CHED ITB-AD ajak media turut berantas paparan iklan rokok
7 November 2023 18:47 WIB
Redaktur Pelaksana LKBN ANTARA Teguh Priyanto (kanan) bersama Kepala Pusat Studi CHED ITB-AD Roosita Meilani Dewi (kiri) di Kantor LKBN ANTARA, Jakarta, Selasa (7/11/2023) membahas tentang peran media dalam memberantas iklan rokok.

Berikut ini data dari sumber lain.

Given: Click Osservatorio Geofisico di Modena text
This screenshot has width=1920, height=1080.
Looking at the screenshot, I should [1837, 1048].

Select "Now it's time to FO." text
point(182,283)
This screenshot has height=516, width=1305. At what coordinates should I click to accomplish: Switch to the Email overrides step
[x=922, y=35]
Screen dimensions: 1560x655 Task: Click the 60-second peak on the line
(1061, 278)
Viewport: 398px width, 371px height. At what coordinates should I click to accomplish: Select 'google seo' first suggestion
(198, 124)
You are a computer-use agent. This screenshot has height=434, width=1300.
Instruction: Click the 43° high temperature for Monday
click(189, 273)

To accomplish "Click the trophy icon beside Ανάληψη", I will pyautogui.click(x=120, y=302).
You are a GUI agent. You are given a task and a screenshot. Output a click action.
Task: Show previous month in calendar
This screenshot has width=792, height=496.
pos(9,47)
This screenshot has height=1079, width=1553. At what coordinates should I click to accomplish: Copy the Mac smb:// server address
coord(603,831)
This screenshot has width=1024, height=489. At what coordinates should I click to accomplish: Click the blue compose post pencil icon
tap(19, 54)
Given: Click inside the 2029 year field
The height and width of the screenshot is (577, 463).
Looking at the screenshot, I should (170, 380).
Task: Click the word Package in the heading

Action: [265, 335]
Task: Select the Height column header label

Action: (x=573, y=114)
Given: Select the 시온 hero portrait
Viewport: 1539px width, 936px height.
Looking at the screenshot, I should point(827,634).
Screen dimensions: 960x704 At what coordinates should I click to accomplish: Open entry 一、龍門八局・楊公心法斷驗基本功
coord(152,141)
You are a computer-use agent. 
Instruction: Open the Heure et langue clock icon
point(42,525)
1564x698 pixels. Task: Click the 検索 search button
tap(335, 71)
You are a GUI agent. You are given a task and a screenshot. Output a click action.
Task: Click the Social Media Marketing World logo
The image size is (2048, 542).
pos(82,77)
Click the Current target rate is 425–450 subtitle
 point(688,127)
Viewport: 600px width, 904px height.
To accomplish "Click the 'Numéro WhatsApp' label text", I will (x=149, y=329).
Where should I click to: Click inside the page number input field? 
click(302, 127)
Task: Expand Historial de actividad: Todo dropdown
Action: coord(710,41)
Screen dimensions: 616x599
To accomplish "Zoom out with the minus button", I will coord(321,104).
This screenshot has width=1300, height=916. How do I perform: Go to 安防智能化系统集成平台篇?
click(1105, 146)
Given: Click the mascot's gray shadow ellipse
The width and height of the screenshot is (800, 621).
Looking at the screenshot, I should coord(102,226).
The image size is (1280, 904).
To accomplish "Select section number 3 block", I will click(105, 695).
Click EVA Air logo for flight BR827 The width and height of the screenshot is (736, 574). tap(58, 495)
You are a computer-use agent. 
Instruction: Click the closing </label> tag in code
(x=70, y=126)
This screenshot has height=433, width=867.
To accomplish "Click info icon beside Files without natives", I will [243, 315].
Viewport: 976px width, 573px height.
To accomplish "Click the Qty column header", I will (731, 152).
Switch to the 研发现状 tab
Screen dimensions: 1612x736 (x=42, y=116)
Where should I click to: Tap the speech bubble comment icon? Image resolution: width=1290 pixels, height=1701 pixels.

ANTARA/Lintang Budiyanti Prameswari.
Jakarta (ANTARA) - Center of Human and Economic Development Institut Teknologi dan Bisnis Ahmad Dahlan (CHED ITB-AD) mengajak media turut memberantas paparan iklan rokok, utamanya di media daring.
"Lembaga pers berperan penting untuk menyebarkan kampanye dari jaringan antitembakau, karena kami di koalisi selalu menyuarakan tentang kesehatan, utamanya perempuan dan anak, dan paparan iklan rokok di media itu sampai sekarang belum ada regulasi yang jelas," kata Kepala Pusat Studi CHED ITB-AD Roosita Meilani Dewi saat berkunjung ke Kantor Perum LKBN ANTARA di Jakarta, Selasa.
Roosita bersama jajaran dari Koalisi Pengendalian Tembakau menyampaikan bahwa tujuannya ke Kantor Perum LKBN ANTARA untuk berbagi pengalaman dan praktik baik media dalam menentukan sikap terhadap iklan rokok, mengingat pada era konvergensi digital, paparan iklan tersebut bisa diakses oleh anak-anak baik di internet, televisi, maupun media sosial.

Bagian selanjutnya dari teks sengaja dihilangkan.